I am a scientist and a skeptic. I take logic and reason seriously. When I watch old Star Trek episodes, I most admire Mr. Spock for his relentless logic and endless fascination. I don't care for Data from the Next Generation because while he enjoyed the nearly-perfect reasoning of a futuristic android, he suffered from Pinocchio syndrome, always wanting to be a real boy and embrace the panoply of a full gamut of emotions. I embraced the study of analytic philosophy. The world is all that is the case.
I'm telling you this because I feel like it is important for you to understand my skeptical attitude as I tell you this tale. I am not some astrological dope who believes that the spirits and the stars and the cosmic vibrations are responsible for one jot or tiddle of my life's journey. I scoff at the power of pyramids and crystals and chi and any other inane voodooistic approach to living. Crap like that makes me angry. I hold the irrational in complete disdain. As I said, and would emphasize again, I am a scientist.
It was a Tuesday night in a bar in North Dallas when I met Rhiannon. She wasn't what I would normally call my kind of woman. She had a disheveled quality, as though she was in a rush when she left and threw on whatever clothes she could lay her hands on. Her dark eyes seemed to stare past me as I sat down beside her and bought her a drink. Rings overpopulated her fingers and made tiny clinking sounds as she tapped the wooden edge of the bar. Her voice was low and quiet, as though she was always telling a secret.
"The problem's all inside your head, you see."
As things stand, I'm ashamed that I sat down next to Rhiannon and bought her a drink. I'm a happily married man, or at least, I am now. At the time, I was indeed married but I wasn't really very happy. I wasn't unhappy, either, but more like dissatisfied. My marriage to Kay had gone soft. We didn't communicate any more. Somewhere between the exuberance of our beginning and the time in question, we had forgotten how to talk to each other. Not that we didn't talk, because we did, but we didn't talk about important things. We didn't talk about sex.
An embarrassed silence hung between us like a shadowy curtain. I could see her but I couldn't reach her. Sometimes it seemed like Kay wanted to talk to me, but every start stopped just as quickly. And then we would sit, in a silent shame, wanting to say things we couldn't bring ourselves to say. We forgot how to communicate.

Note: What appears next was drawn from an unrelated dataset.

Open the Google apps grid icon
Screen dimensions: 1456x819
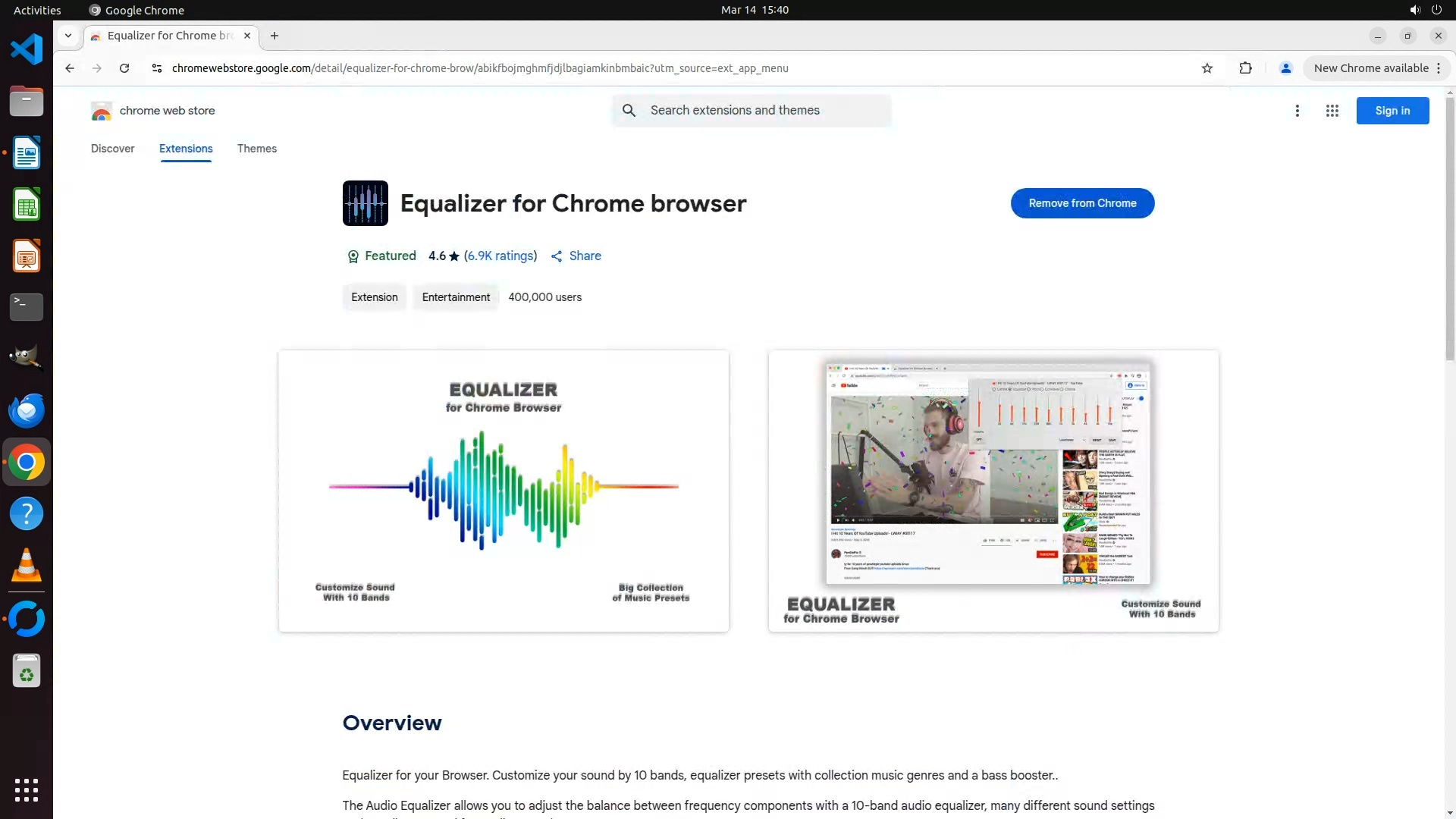click(x=1332, y=111)
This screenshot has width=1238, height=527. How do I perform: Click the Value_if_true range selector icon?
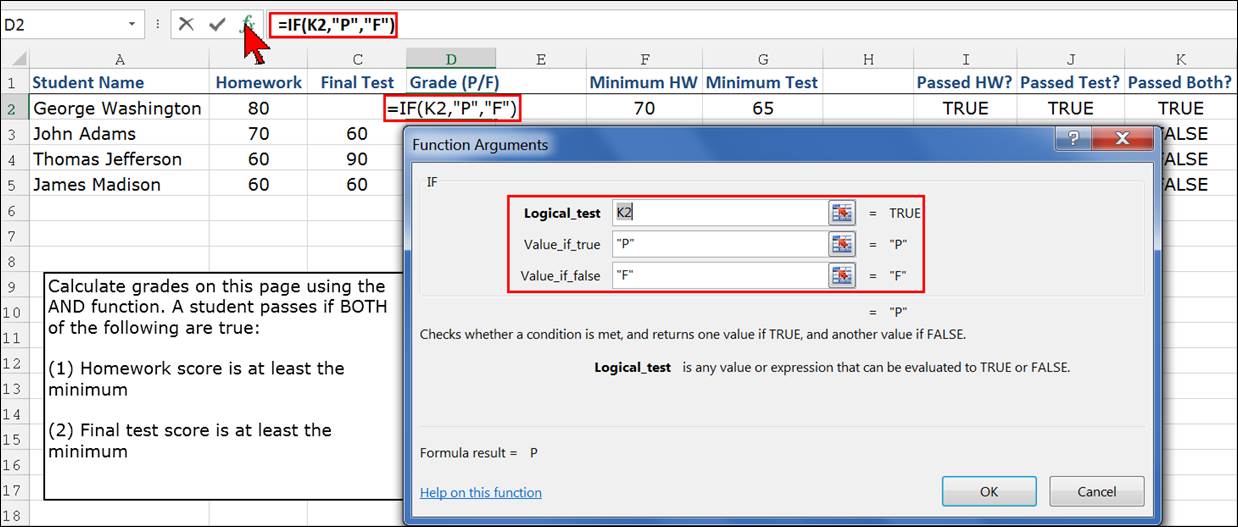[842, 244]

This had been going on for years, by the time I met Rhiannon. I sat down next to the witchy woman and coolly began to chat her up. Despite my inability to talk to Kay, I was a charming bloke, when I turned it on. Rhiannon seemed to enjoy my banter and it flowed from me with subtle provocation. If I wasn't careful, I would be seducing her. I had no intention of being careful.
I don't know when I started explaining my problems with Kay to Rhiannon. It isn't entirely smooth, telling a strange woman in a bar about your problems with your wife, but it seemed to just come out of me.
"Let me give you a reading," she said, taking my hand and leading me to a dark booth in the back of the saloon. I shrugged my shoulders skeptically. Who was I to say "no" to a beautiful woman?
"The cards never lie," she said. I repressed a scoff out of deference to her. Normally, I would have loudly expressed my distaste for such nonsense, but there was something about Rhiannon, a feeling I got from her, that reined my rude inclinations. Besides, I thought, if I didn't indulge her mystical foolishness, there was no way she'd let me fondle her boobies. Beneath her loose cotton blouse, I could tell this woman had succulent tits. So I played along.
I'm really not sure what happened next. Rhiannon laid an assortment of large colorful cards over the table. She handled the cards like a hustler from a New Orleans riverboat, flipping and rotating them confidently in her long-fingered hands.
"I see a woman," she said in her deep sultry tone. "I see a woman sitting alone and she's sad."
"Kay," I interjected.
"Exactly," said Rhiannon. "You see here, Kay is sad because the words have left her. She cannot find her tongue."